■ Data records
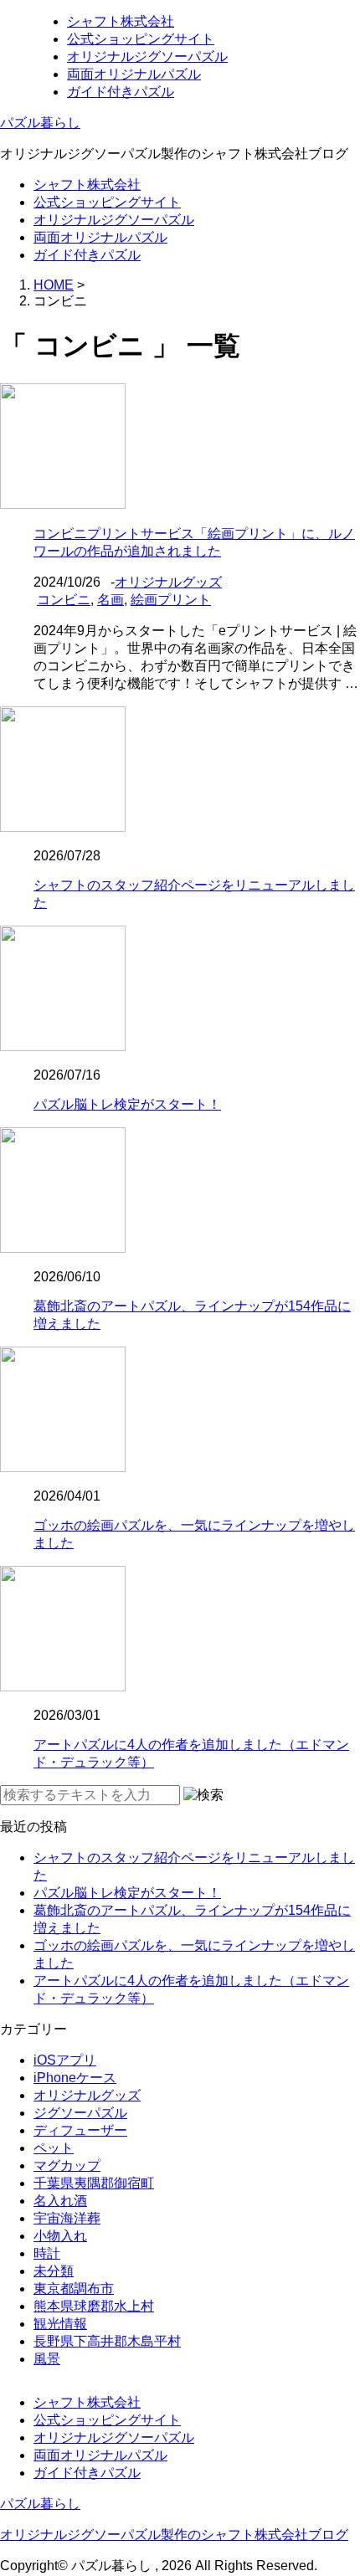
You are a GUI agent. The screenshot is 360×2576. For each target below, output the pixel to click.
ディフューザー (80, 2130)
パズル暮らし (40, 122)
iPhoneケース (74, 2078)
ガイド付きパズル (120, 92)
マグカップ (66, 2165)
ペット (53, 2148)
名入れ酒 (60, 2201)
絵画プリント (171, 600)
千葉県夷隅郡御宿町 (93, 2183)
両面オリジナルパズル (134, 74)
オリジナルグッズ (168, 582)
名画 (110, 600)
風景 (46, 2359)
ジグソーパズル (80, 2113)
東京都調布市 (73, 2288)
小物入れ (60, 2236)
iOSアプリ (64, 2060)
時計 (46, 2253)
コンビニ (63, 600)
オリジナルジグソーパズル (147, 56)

■ YOUR ASSIGNMENT
Using the records above, write out exactly the lines from the one containing "両面オリジナルパズル (134, 74)" through the last, and add nothing.

■ RESULT OF THE TASK
両面オリジナルパズル (134, 74)
オリジナルグッズ (168, 582)
名画 (110, 600)
風景 (46, 2359)
ジグソーパズル (80, 2113)
東京都調布市 (73, 2288)
小物入れ (60, 2236)
iOSアプリ (64, 2060)
時計 (46, 2253)
コンビニ (63, 600)
オリジナルジグソーパズル (147, 56)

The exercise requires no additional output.